Can you put each line of the records below into a JSON list of strings, one string per line, leaving out blank lines and the pictures?

Entries for locating words and elements:
[START]

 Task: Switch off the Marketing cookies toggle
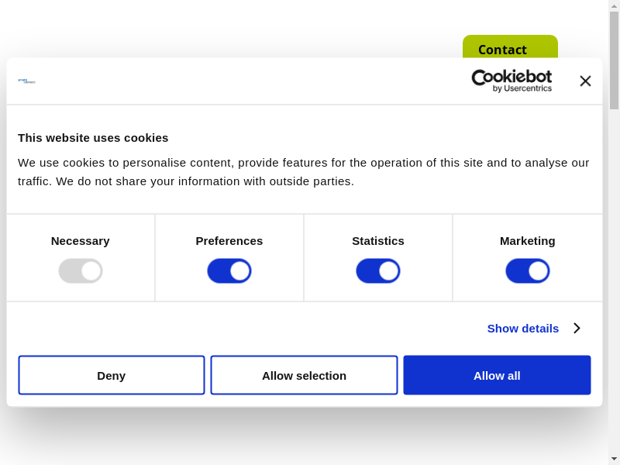[528, 270]
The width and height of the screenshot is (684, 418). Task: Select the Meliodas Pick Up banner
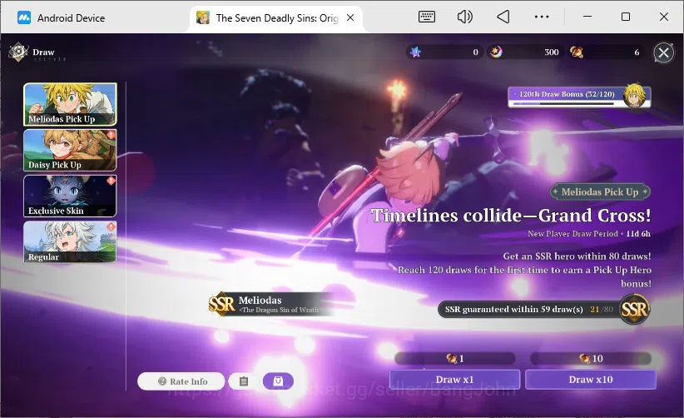pos(70,104)
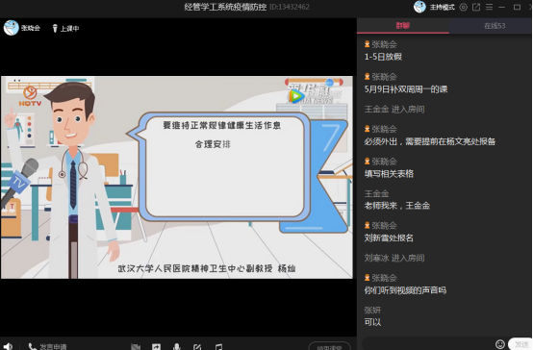Open the hexagon settings icon
The image size is (533, 350).
(x=464, y=7)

[END]

SOLUTION TO THE PROBLEM:
[
  " Task: Switch off the Marketing cookies toggle",
  "[528, 270]",
  "The width and height of the screenshot is (684, 418). Task: Select the Meliodas Pick Up banner",
  "pos(70,104)",
  "Open the hexagon settings icon",
  "The image size is (533, 350).",
  "(x=464, y=7)"
]